The new technology isn't limited to machinery. Seed and chemical choices are part of the picture, too.

"When we started farming in the late 1960s, there were few choices in chemicals for weeds," Judy Fossum says. "Summer fallow was a practice used that is now shown to contribute to soil erosion. Today, there are many more choices and yields are much better with new seed development by colleges and seed companies. Seeds are treated to prevent diseases and to allow for herbicide spraying on the growing crops."


Today's technology has provided numerous chemical choices and options for weed elimination. Wild oats was the major weed farmers had to deal with in the 1940s. Today, Canada thistle has taken its place as top weed in North Dakota.

The Fossums began grain drying on the farm in the early 1960s and swathing in the early 1980s. The farm now straight combines its crops.

Other types of farm equipment -- such as grain carts in 1992 -- made their way onto the farm as time went on.

"Having a crop consultant has changed the chemical application process, recommendations are suited to the needs of the growing crop," Judy says. "That is one of the ways the farmers are saving on unnecessary expenses."

Technology has even improved farm communication, moving from yelling and to two-way radios, to cell phones and computers.

"Being able to use computers has been a major help in planning field management," Judy says. "Bookkeeping on the computer and the stored information is invaluable. Our son-in-law, Daniel, is the computer expert and used Ag Leader for field planting, fertilizer, seed varieties, spray programs and harvest yields."

Ag Leader is a computer program used as the monitor for computer mapping, yields, steering and any farm information stored within a flash drive. The system has numerous advantages such as automatic shutoff when a machine reaches the end of a field to avoid double planting or spraying which saves on product wastes.

Future farming


While Fossum Farms has added some new technology to its operation in the past several years, the Fossums and Sletten know more new technology is on the horizon and that they may need to consider adding it to their farm operation.

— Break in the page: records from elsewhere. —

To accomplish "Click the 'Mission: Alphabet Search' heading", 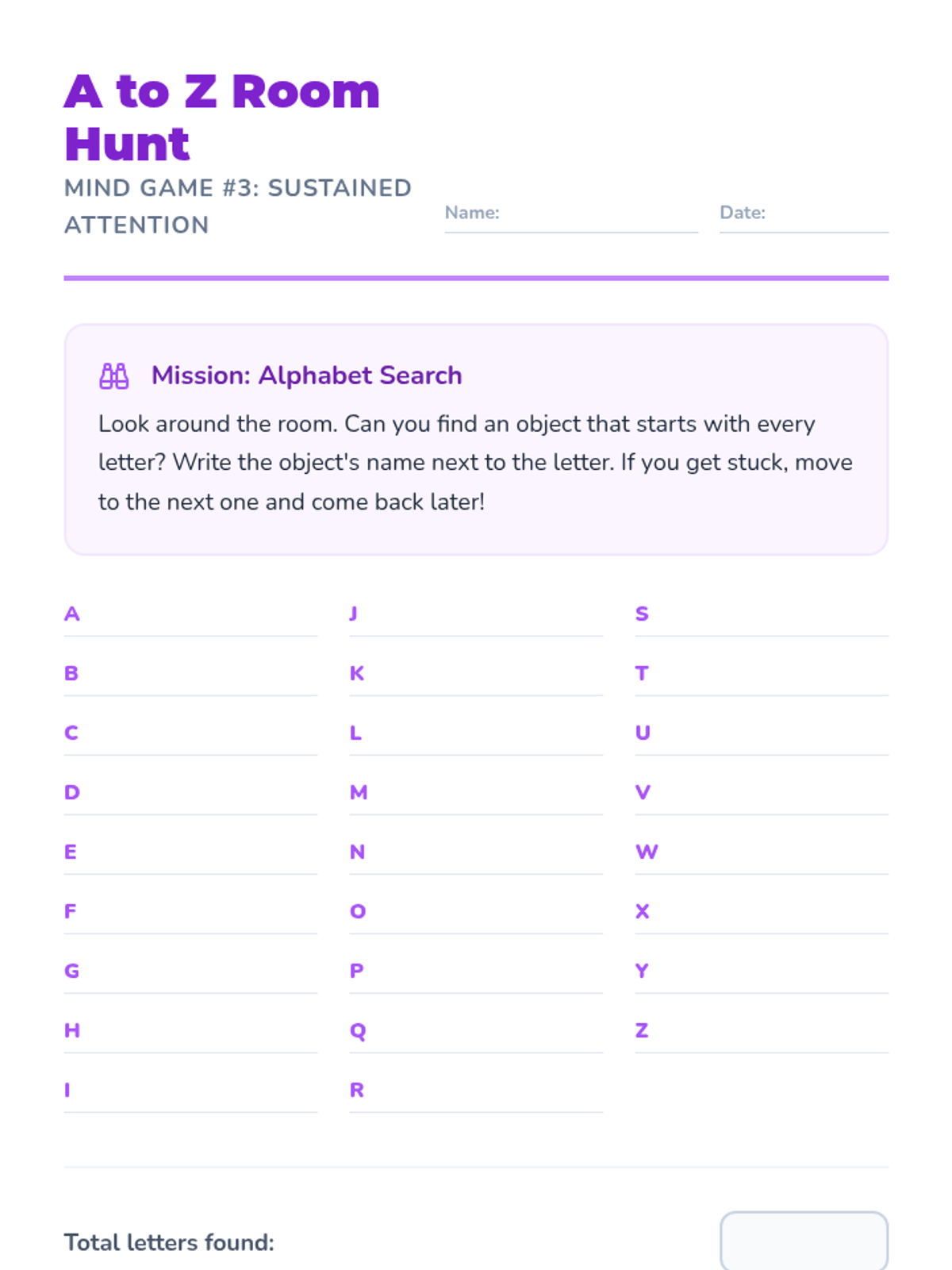I will (306, 375).
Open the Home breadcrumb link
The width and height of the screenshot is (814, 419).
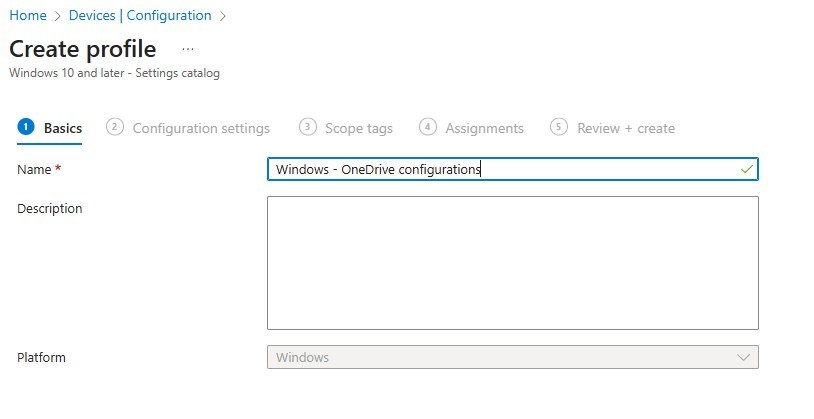27,15
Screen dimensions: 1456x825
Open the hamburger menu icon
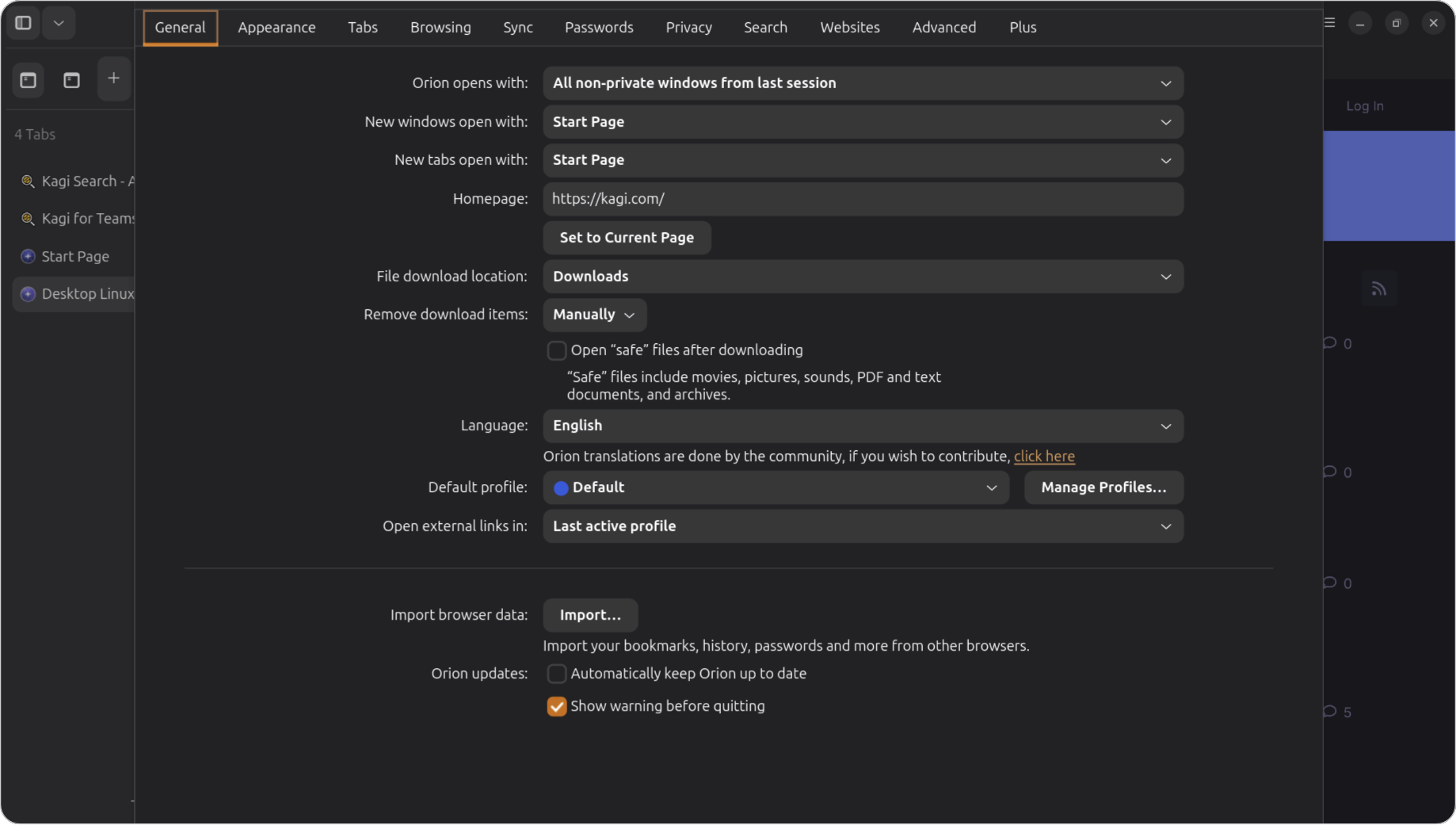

"As things get more efficient, new technology will enable farms to grow to a larger size and continue to some degree," Sletten says. "I also see genetics playing a role in future farming and believe yields will continue to increase with GMOs. We have seen a lot of that with corn in the past years. Technology is more efficient, and although inputs don't change much, farming technology will most likely cut costs on inputs such as fertilizer and fuel."